### Task statement
Look for "Materials de suport (122, 197)" in the entries below. Write out that line and all later lines exactly, ending with the final one.
[Source material Boundary: Start]
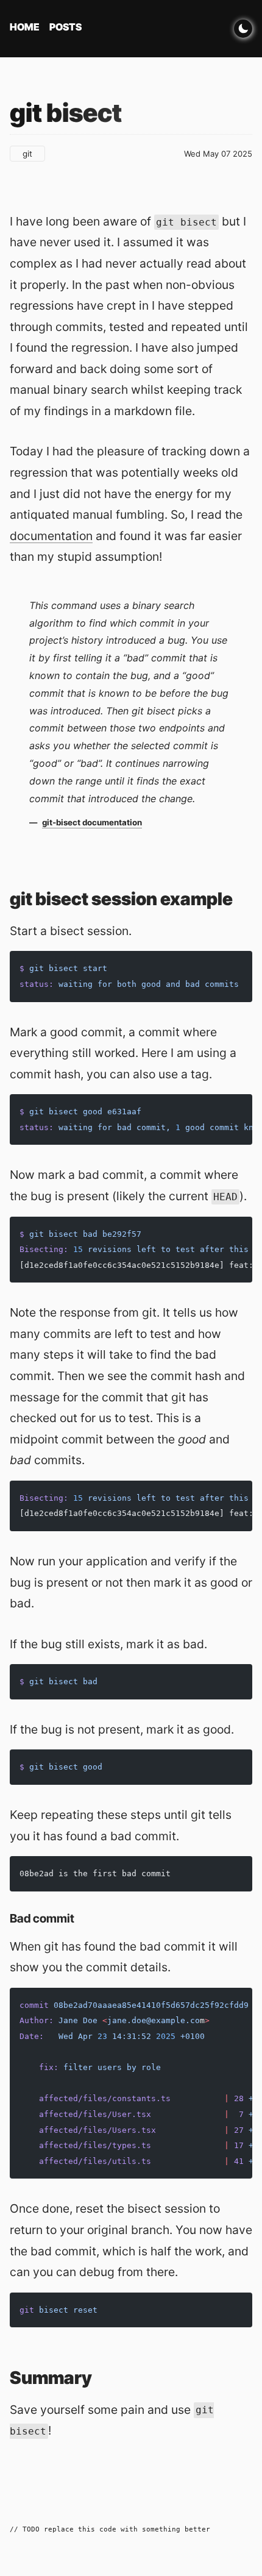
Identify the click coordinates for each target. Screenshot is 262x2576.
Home (25, 27)
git (27, 153)
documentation (51, 535)
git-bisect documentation (92, 822)
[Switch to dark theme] (243, 29)
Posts (65, 27)
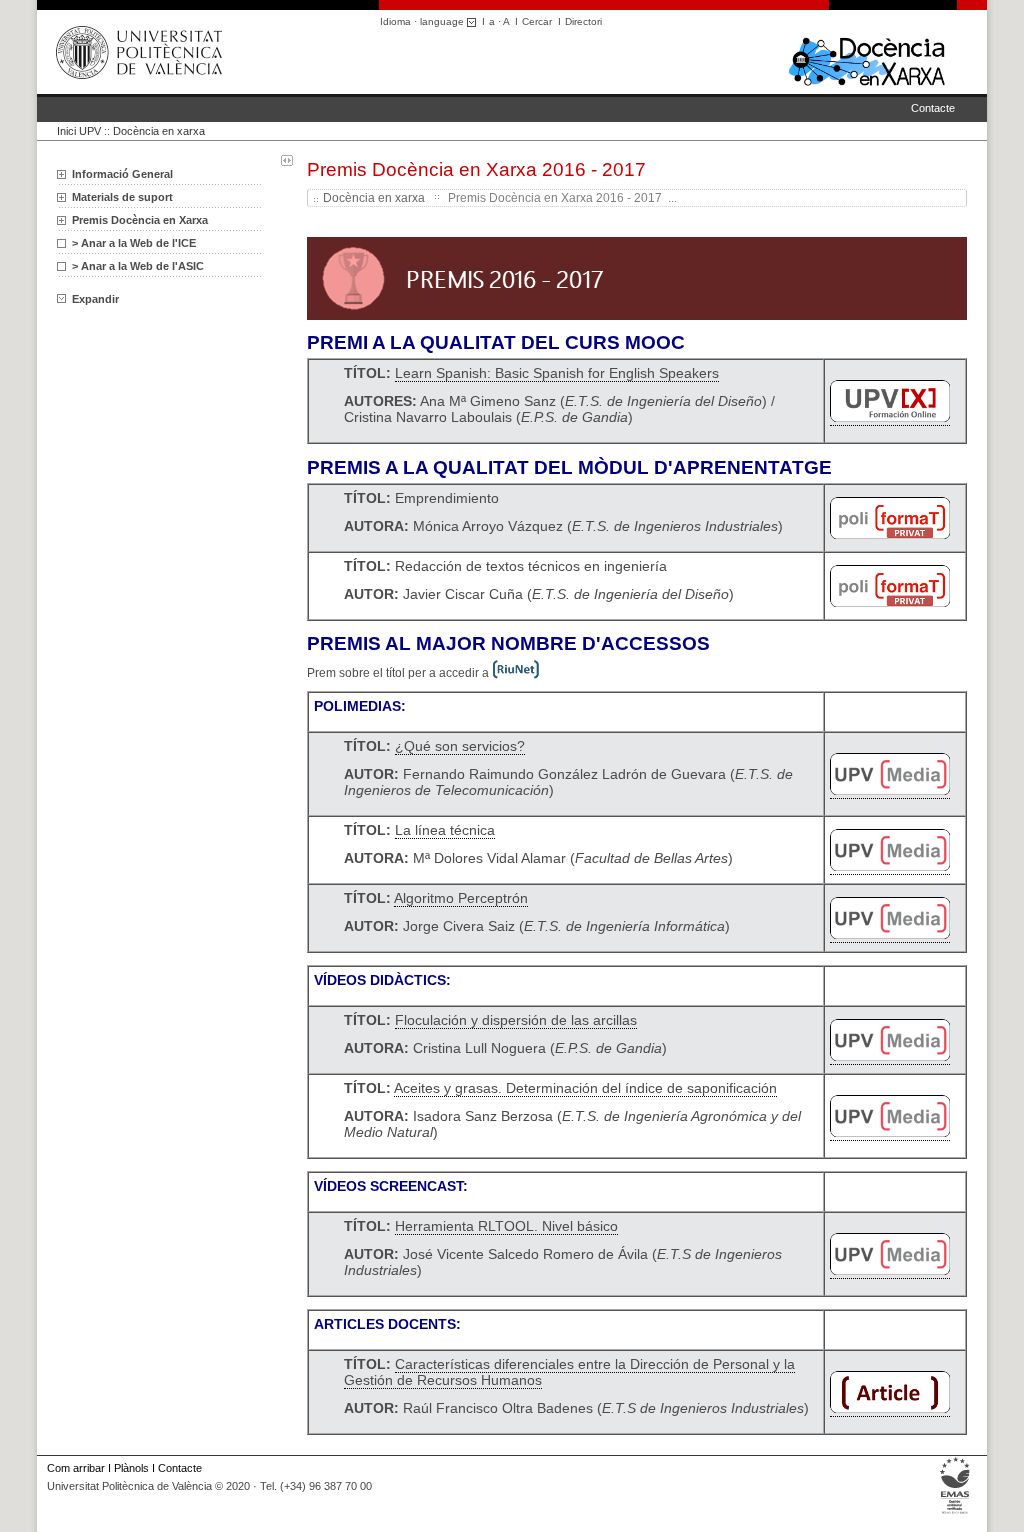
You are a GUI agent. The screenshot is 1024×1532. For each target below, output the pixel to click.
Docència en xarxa (159, 131)
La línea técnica (445, 830)
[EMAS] (955, 1514)
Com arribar (76, 1468)
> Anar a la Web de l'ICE (134, 243)
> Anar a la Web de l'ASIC (138, 266)
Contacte (933, 108)
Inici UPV (79, 131)
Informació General (122, 174)
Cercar (537, 21)
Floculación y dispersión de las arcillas (516, 1020)
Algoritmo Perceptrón (461, 898)
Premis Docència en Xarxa (140, 220)
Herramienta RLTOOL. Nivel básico (506, 1226)
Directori (583, 21)
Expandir (95, 299)
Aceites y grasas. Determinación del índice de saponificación (585, 1088)
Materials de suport (122, 197)
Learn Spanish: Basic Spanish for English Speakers (557, 373)
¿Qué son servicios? (460, 746)
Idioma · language (423, 21)
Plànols (131, 1468)
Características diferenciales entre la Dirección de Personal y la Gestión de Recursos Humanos (569, 1372)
[Source material Boundary: End]
### Output of the task
Materials de suport (122, 197)
Learn Spanish: Basic Spanish for English Speakers (557, 373)
¿Qué son servicios? (460, 746)
Idioma · language (423, 21)
Plànols (131, 1468)
Características diferenciales entre la Dirección de Personal y la Gestión de Recursos Humanos (569, 1372)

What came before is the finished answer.